___ Dataset

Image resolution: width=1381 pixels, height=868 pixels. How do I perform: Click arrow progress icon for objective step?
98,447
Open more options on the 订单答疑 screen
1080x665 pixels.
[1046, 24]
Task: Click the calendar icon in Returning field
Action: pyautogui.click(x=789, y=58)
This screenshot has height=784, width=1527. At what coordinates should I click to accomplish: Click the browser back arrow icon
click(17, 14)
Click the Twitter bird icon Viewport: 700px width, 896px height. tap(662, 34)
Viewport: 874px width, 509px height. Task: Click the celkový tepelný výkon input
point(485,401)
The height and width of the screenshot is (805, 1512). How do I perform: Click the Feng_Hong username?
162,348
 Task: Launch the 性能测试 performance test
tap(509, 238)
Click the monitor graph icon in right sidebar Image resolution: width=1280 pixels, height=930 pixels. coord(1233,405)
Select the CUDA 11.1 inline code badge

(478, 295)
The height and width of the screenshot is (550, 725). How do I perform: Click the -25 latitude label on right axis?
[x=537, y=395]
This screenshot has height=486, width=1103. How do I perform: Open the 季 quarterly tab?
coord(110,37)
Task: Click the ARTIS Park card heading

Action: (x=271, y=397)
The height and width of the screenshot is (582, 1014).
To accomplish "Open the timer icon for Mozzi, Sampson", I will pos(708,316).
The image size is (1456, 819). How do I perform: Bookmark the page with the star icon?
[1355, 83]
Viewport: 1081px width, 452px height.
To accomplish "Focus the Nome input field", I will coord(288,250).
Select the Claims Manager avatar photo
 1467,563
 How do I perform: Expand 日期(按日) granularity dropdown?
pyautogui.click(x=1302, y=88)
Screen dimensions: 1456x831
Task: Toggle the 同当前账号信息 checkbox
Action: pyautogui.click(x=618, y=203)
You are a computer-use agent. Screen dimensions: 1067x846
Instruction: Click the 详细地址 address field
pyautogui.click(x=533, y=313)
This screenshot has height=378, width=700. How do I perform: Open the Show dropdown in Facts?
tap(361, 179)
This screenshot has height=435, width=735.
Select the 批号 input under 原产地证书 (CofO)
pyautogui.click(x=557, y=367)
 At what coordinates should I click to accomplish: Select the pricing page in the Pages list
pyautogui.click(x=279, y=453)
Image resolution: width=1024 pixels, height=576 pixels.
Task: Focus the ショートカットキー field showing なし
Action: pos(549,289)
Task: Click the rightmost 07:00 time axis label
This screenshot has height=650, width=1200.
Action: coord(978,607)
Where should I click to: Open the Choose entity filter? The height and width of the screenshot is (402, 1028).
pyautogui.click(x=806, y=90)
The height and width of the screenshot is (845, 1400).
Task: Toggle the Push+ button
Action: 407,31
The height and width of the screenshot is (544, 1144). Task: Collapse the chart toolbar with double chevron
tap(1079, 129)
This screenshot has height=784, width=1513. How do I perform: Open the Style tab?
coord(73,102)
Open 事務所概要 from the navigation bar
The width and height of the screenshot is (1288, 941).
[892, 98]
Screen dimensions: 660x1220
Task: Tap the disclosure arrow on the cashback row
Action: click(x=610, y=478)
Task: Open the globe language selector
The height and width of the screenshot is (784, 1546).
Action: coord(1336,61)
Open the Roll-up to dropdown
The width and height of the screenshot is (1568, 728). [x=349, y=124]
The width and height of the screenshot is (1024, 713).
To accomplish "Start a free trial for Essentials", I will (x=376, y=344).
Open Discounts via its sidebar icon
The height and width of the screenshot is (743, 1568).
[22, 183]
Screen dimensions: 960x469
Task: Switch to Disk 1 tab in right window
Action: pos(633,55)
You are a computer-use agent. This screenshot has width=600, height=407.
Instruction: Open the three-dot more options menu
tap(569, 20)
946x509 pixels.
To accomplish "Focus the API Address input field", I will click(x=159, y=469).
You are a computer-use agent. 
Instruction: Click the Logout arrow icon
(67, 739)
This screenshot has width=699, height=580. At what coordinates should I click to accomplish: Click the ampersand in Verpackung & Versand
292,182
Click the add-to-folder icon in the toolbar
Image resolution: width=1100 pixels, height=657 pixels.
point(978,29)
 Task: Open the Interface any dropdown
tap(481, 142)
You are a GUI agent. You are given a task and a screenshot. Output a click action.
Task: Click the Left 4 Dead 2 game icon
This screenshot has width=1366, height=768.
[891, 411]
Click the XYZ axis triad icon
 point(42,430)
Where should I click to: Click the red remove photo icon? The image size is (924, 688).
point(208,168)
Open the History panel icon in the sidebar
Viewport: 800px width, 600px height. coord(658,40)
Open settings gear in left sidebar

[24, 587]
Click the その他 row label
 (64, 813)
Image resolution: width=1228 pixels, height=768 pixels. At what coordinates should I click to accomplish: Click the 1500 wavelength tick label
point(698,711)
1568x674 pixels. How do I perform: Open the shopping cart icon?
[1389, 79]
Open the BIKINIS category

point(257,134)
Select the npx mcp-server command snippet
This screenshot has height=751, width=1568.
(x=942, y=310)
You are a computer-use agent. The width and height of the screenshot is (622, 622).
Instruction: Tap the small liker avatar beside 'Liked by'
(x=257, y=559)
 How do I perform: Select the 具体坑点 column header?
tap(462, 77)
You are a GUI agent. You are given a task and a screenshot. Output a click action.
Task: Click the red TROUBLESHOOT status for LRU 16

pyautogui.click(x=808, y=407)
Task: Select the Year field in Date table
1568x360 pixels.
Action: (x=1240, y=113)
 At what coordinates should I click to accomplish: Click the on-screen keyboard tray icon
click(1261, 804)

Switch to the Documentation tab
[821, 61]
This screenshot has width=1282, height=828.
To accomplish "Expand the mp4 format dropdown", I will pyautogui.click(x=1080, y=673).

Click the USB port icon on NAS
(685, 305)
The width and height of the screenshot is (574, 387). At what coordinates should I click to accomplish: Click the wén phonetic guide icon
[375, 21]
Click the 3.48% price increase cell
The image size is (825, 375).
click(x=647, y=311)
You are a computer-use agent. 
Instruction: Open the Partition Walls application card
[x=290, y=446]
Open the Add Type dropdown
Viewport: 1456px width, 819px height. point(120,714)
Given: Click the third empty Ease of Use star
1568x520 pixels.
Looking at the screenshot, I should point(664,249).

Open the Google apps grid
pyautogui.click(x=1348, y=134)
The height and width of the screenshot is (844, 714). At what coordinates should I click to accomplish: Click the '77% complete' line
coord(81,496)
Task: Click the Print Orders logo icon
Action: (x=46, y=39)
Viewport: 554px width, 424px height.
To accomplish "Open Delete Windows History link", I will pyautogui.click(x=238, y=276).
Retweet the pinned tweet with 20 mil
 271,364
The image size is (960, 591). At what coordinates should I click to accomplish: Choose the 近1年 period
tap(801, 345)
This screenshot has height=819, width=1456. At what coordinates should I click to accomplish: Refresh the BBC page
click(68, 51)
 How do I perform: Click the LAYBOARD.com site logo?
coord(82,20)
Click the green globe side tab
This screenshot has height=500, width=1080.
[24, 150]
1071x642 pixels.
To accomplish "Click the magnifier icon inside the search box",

______

> _Goal_
Please copy out the lines of the records above verbatim, beginning at the line that contains "How do I perform: Select" and stopping after the line that contains "Action: (x=1240, y=113)".

> _Complete answer_
 How do I perform: Select the 具体坑点 column header?
tap(462, 77)
You are a GUI agent. You are given a task and a screenshot. Output a click action.
Task: Click the red TROUBLESHOOT status for LRU 16

pyautogui.click(x=808, y=407)
Task: Select the Year field in Date table
1568x360 pixels.
Action: (x=1240, y=113)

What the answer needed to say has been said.